- **Exercise instructions**
Going line by line through the material below, tally those that contain the word "will" and give the count by itself.

= = = =

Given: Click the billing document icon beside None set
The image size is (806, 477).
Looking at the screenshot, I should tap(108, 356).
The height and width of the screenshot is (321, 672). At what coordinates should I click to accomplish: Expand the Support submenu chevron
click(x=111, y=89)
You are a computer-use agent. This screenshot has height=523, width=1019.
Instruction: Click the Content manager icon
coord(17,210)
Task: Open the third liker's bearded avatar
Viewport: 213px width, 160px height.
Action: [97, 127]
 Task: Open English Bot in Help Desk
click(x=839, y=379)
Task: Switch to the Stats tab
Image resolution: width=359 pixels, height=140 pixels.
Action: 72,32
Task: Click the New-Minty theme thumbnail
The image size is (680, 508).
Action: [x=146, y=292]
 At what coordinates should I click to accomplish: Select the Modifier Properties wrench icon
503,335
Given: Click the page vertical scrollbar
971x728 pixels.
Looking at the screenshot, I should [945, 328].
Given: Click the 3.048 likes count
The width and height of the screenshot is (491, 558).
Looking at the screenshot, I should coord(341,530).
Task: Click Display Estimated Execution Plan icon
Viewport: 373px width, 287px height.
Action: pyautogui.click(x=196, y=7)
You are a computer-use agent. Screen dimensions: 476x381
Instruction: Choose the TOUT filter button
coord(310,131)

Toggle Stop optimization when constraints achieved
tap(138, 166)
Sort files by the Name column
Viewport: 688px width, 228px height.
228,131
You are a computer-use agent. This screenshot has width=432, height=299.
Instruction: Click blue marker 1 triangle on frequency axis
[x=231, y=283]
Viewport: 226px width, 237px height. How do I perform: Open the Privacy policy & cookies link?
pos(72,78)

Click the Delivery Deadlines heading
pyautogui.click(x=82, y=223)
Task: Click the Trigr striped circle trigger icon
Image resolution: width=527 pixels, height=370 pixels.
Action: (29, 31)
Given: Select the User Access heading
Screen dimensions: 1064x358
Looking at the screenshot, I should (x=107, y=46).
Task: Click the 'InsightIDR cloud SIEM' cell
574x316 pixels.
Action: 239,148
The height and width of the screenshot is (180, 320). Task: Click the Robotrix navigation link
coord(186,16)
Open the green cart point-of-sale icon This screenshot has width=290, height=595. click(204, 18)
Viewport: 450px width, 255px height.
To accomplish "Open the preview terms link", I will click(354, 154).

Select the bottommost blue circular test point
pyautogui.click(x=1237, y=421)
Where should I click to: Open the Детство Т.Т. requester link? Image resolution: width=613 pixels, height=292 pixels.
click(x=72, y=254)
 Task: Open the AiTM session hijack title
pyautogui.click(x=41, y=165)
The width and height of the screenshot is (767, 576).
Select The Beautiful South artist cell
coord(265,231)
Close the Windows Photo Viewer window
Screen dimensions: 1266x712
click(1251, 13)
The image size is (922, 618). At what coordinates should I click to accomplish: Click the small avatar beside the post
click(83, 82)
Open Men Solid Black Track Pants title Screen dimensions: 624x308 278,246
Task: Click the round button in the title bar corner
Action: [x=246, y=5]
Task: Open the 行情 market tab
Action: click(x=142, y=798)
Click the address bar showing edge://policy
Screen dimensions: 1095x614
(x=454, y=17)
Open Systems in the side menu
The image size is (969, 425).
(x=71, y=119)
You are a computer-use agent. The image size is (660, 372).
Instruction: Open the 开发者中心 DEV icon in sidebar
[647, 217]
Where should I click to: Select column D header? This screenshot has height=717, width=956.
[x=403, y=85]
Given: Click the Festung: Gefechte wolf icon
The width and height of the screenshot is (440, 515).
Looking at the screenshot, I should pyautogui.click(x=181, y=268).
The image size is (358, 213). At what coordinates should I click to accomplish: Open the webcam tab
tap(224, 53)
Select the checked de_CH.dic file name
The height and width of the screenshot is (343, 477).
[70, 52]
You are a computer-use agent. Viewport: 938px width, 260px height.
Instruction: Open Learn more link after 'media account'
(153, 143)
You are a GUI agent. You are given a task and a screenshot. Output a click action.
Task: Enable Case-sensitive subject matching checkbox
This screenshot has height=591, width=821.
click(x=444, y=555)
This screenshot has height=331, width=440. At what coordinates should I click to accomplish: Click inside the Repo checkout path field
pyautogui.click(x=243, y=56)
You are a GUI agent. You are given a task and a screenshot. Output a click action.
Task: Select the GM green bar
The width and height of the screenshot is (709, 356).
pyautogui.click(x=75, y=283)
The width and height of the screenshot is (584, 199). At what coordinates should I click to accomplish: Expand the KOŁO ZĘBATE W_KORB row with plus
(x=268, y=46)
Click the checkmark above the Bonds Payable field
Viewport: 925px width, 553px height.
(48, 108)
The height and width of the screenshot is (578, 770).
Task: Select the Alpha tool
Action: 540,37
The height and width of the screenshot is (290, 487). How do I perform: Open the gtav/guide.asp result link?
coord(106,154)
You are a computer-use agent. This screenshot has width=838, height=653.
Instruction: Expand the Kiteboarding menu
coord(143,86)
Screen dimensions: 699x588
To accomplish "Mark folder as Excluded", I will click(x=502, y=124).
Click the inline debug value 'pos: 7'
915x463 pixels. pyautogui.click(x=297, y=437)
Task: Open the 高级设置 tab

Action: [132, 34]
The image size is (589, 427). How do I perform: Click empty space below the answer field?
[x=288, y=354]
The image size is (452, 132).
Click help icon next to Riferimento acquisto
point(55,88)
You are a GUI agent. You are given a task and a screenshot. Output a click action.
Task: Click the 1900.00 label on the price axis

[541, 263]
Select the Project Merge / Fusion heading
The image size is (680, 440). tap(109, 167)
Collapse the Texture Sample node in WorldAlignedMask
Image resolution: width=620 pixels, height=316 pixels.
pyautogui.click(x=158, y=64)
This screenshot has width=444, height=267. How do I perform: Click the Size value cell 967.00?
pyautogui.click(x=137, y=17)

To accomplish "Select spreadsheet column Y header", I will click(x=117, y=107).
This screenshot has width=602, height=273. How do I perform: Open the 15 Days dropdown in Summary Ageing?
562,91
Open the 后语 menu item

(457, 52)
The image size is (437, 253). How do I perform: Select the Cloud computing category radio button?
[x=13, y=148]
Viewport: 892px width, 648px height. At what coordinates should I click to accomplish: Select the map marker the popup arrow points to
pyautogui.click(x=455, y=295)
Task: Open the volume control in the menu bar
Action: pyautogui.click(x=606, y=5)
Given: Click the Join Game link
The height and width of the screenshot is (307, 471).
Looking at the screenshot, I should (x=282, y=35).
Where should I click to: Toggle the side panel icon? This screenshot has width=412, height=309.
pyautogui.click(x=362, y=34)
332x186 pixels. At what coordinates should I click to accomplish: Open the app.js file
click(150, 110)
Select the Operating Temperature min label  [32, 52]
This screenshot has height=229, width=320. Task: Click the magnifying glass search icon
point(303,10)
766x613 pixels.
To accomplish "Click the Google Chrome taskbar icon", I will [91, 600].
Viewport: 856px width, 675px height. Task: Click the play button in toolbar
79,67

= = = =

- **Result of this task**
4